REQUEST ▸ Reproduce every line of the material below word for word, with nothing changed.

START RECORDS

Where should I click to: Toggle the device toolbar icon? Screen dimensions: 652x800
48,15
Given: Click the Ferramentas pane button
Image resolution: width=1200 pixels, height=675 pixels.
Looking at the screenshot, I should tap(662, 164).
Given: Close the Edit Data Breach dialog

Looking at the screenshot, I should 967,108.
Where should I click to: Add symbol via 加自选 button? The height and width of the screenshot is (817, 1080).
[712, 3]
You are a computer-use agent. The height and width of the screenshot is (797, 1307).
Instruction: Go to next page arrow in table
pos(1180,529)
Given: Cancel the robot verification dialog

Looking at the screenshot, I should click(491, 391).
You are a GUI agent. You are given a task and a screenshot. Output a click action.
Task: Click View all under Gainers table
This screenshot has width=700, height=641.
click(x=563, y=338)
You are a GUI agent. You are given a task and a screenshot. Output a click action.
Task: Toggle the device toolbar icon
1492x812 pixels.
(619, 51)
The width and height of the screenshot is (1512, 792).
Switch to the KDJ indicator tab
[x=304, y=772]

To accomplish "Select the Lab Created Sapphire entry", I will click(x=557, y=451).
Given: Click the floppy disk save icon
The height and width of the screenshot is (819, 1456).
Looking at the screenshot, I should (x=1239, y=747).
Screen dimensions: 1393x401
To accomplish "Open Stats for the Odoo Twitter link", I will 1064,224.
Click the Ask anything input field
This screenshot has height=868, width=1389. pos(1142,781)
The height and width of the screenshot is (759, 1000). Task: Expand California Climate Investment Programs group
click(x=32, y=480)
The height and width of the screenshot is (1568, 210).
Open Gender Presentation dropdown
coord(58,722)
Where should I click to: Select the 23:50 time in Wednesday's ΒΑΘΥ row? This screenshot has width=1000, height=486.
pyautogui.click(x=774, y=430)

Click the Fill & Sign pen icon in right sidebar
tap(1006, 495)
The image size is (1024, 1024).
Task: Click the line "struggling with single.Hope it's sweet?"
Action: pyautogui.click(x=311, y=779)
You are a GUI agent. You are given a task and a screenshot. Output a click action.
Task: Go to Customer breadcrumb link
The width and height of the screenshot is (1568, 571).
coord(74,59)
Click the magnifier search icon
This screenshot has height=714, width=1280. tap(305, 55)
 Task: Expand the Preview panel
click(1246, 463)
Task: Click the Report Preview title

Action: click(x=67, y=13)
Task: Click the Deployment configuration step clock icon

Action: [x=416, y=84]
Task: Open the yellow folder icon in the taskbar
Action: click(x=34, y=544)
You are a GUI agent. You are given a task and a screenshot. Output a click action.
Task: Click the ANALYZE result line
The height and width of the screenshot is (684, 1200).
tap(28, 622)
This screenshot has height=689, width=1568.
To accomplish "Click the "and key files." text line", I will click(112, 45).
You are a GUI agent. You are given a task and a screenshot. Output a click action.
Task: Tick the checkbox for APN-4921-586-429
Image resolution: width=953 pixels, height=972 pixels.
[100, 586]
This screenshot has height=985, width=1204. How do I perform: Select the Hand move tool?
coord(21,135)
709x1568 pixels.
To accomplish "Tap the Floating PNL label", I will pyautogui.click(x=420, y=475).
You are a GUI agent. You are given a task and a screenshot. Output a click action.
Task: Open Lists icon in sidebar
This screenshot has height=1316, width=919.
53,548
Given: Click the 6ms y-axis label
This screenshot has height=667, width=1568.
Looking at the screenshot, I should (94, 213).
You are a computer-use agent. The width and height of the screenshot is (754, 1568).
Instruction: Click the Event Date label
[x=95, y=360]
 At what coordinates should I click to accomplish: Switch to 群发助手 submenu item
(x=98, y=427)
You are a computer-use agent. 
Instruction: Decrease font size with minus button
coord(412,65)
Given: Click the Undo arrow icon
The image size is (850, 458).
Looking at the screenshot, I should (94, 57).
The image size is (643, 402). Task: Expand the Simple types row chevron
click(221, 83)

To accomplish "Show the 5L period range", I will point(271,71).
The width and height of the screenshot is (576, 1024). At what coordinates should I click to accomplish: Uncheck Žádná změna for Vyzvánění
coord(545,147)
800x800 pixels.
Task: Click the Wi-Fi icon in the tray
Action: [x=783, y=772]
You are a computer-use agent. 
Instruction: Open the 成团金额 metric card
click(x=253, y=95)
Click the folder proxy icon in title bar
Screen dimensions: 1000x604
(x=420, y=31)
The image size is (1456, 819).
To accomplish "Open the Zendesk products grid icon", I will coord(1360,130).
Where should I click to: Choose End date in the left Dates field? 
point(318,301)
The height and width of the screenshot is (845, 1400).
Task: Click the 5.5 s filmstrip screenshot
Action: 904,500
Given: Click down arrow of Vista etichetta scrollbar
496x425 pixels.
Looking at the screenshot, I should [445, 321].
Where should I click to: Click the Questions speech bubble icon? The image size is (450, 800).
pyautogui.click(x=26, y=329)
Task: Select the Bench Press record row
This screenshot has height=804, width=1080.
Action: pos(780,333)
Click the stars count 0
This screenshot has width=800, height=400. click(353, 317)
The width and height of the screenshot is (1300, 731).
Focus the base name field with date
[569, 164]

END RECORDS

ANSWER TO THIS TASK ▸
Where should I click to: Toggle the device toolbar icon? Screen dimensions: 652x800
48,15
Given: Click the Ferramentas pane button
Image resolution: width=1200 pixels, height=675 pixels.
Looking at the screenshot, I should tap(662, 164).
Given: Close the Edit Data Breach dialog

Looking at the screenshot, I should 967,108.
Where should I click to: Add symbol via 加自选 button? The height and width of the screenshot is (817, 1080).
[712, 3]
You are a computer-use agent. The height and width of the screenshot is (797, 1307).
Instruction: Go to next page arrow in table
pos(1180,529)
Given: Cancel the robot verification dialog

Looking at the screenshot, I should click(491, 391).
You are a GUI agent. You are given a task and a screenshot. Output a click action.
Task: Click View all under Gainers table
This screenshot has width=700, height=641.
click(x=563, y=338)
You are a GUI agent. You are given a task and a screenshot. Output a click action.
Task: Toggle the device toolbar icon
1492x812 pixels.
(619, 51)
The width and height of the screenshot is (1512, 792).
Switch to the KDJ indicator tab
[x=304, y=772]

To accomplish "Select the Lab Created Sapphire entry", I will click(x=557, y=451).
Given: Click the floppy disk save icon
The height and width of the screenshot is (819, 1456).
Looking at the screenshot, I should (x=1239, y=747).
Screen dimensions: 1393x401
To accomplish "Open Stats for the Odoo Twitter link", I will 1064,224.
Click the Ask anything input field
This screenshot has height=868, width=1389. pos(1142,781)
The height and width of the screenshot is (759, 1000). Task: Expand California Climate Investment Programs group
click(x=32, y=480)
The height and width of the screenshot is (1568, 210).
Open Gender Presentation dropdown
coord(58,722)
Where should I click to: Select the 23:50 time in Wednesday's ΒΑΘΥ row? This screenshot has width=1000, height=486.
pyautogui.click(x=774, y=430)

Click the Fill & Sign pen icon in right sidebar
tap(1006, 495)
The image size is (1024, 1024).
Task: Click the line "struggling with single.Hope it's sweet?"
Action: pyautogui.click(x=311, y=779)
You are a GUI agent. You are given a task and a screenshot. Output a click action.
Task: Go to Customer breadcrumb link
The width and height of the screenshot is (1568, 571).
coord(74,59)
Click the magnifier search icon
This screenshot has height=714, width=1280. tap(305, 55)
 Task: Expand the Preview panel
click(1246, 463)
Task: Click the Report Preview title

Action: click(x=67, y=13)
Task: Click the Deployment configuration step clock icon

Action: [x=416, y=84]
Task: Open the yellow folder icon in the taskbar
Action: click(x=34, y=544)
You are a GUI agent. You are given a task and a screenshot. Output a click action.
Task: Click the ANALYZE result line
The height and width of the screenshot is (684, 1200).
tap(28, 622)
This screenshot has height=689, width=1568.
To accomplish "Click the "and key files." text line", I will click(112, 45).
You are a GUI agent. You are given a task and a screenshot. Output a click action.
Task: Tick the checkbox for APN-4921-586-429
Image resolution: width=953 pixels, height=972 pixels.
[100, 586]
This screenshot has height=985, width=1204. How do I perform: Select the Hand move tool?
coord(21,135)
709x1568 pixels.
To accomplish "Tap the Floating PNL label", I will pyautogui.click(x=420, y=475).
You are a GUI agent. You are given a task and a screenshot. Output a click action.
Task: Open Lists icon in sidebar
This screenshot has height=1316, width=919.
53,548
Given: Click the 6ms y-axis label
This screenshot has height=667, width=1568.
Looking at the screenshot, I should (94, 213).
You are a computer-use agent. The width and height of the screenshot is (754, 1568).
Instruction: Click the Event Date label
[x=95, y=360]
 At what coordinates should I click to accomplish: Switch to 群发助手 submenu item
(x=98, y=427)
You are a computer-use agent. 
Instruction: Decrease font size with minus button
coord(412,65)
Given: Click the Undo arrow icon
The image size is (850, 458).
Looking at the screenshot, I should (94, 57).
The image size is (643, 402). Task: Expand the Simple types row chevron
click(221, 83)

To accomplish "Show the 5L period range", I will point(271,71).
The width and height of the screenshot is (576, 1024). At what coordinates should I click to accomplish: Uncheck Žádná změna for Vyzvánění
coord(545,147)
800x800 pixels.
Task: Click the Wi-Fi icon in the tray
Action: [x=783, y=772]
You are a computer-use agent. 
Instruction: Open the 成团金额 metric card
click(x=253, y=95)
Click the folder proxy icon in title bar
Screen dimensions: 1000x604
(x=420, y=31)
The image size is (1456, 819).
To accomplish "Open the Zendesk products grid icon", I will coord(1360,130).
Where should I click to: Choose End date in the left Dates field? 
point(318,301)
The height and width of the screenshot is (845, 1400).
Task: Click the 5.5 s filmstrip screenshot
Action: 904,500
Given: Click down arrow of Vista etichetta scrollbar
496x425 pixels.
Looking at the screenshot, I should [445, 321].
Where should I click to: Click the Questions speech bubble icon? The image size is (450, 800).
pyautogui.click(x=26, y=329)
Task: Select the Bench Press record row
This screenshot has height=804, width=1080.
Action: pos(780,333)
Click the stars count 0
This screenshot has width=800, height=400. click(353, 317)
The width and height of the screenshot is (1300, 731).
Focus the base name field with date
[569, 164]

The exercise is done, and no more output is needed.